Source: I work in Critical Incident Response/IT Remediation

AWS is absolutely a monopoly just like Microsoft has a monopoly on Corporate/Enterprise OS's tied to Domains. From a solely cloud based provider - not the Equipment renters or Volume based licensing.

AWS is a monster - Their market share is well over 33% regardless of how many articles you google to link me. I am balls deep buddy. It is well over 33% (At least in the US)


This is an insane take. “The data doesn’t matter because my personal experience says otherwise”???


RENTAL RACK SERVICES are not purely a cloud based service in the way AWS provides. That article is not pertinent with the presentation of their 'facts'. That is not purely cloud market share.

From another User on this thread: "If you look at just the cloud the way AWS does it - running code through their service in various datacenters as a service, it's above 50%."

That user is correct and so is my 'Anecdotal' experience. I'll enjoy my insanity. Thanks!


How are Target and Wal-Mart's online stores not competition for Amazon?

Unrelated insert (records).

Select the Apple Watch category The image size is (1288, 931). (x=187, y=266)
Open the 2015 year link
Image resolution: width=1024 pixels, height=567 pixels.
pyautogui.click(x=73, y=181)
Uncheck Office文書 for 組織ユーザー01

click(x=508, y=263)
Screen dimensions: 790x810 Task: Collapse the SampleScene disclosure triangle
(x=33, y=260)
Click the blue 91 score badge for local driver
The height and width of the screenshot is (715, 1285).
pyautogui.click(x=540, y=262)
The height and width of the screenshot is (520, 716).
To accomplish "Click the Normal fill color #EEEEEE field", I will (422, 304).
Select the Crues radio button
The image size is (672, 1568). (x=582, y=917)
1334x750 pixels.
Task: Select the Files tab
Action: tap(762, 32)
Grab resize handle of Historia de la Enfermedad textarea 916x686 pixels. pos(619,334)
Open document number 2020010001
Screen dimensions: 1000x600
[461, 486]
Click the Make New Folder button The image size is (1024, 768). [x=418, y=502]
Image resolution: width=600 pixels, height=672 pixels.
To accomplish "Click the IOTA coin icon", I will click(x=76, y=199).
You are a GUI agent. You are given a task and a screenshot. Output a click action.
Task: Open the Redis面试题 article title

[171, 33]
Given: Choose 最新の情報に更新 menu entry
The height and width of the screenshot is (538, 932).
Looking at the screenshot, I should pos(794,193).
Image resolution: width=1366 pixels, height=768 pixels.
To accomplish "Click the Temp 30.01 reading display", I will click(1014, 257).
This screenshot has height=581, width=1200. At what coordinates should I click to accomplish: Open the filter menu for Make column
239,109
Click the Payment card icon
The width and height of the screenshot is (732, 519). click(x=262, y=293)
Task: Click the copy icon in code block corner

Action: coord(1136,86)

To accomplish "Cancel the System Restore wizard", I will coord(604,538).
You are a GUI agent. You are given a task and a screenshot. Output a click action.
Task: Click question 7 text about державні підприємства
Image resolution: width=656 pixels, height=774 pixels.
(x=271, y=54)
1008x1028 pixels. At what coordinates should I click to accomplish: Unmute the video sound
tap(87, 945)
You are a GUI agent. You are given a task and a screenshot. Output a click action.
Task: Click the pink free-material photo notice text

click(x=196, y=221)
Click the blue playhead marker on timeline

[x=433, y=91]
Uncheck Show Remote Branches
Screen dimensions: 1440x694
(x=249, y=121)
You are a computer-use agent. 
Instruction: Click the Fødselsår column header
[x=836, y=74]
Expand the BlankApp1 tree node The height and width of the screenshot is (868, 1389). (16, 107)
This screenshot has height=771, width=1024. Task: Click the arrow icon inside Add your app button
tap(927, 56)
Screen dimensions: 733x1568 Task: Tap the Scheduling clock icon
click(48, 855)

Target and Walmart didn't create their own (bottom of the barrel, low quality, abusive, toxic) shipping contractor network to attack the strong labor unions of USPS, UPS, and to a lesser degree FedEx. Amazon is cheaper because of the people they screw over along the way. I boycott Amazon.


Consider that some of Amazon's more recent ventures into automation (namely PrimeAir) are driven by the long-standing knowledge that they would exhaust the labor pool in many markets. They knew their growth and labor practices would hurtle us toward dystopia years ago.


I did a 2 month "don't buy from Amazon" which forced me to look around a bit, but there are lots of alternatives. Amazon is amazingly convenient, but it's coming at a price which is higher prices and 1 vendor issues. You can't really say it's a marketplace with all the SEO and buying positions going on either. I still get stuff from Amazon occasionally, but I found there are plenty of alternatives out there if you can wait an extra day or two.


Sadly our government doesn't protect us, I think there should have been an antitrust case a long time ago.


Its not clear that AMZN is bad just because its big. The value they provide is tremendous. Surely a UPS van to your house and others is better for the environment than individuals going to a brick-and-mortar store.

AMZN is still only 5% of all retail sales in US.

They should be disrupted - but not for just being big.


And you haven't seen anything yet. Today I shopped at Amazon Go. That's the store where you go, pick items from the shelf, and leave, and Amazon directly charges your account. You don't need to scan anything, Amazon has some type of computer-vision-based system that figures out what you took, what you put back, and charges you appropriately.

I have no doubt that one day Amazon will roll this system to Whole Foods. The day this will happen is the day the Apocalypse starts for all brick-and-mortar retailers in the US.


Amazon has already rolled out the go tech at a few Whole Foods in d.c. funnily enough my parents don’t like to shop there, they claim to like the small talk with the cashier.


The future is for introverted engineers.


Sears and Roebuck dominated mail order for nearly 100 years. Now, they hardly exist. Large corporations come and go. Unless Amazon starts contract police or military service there is very little to worry about.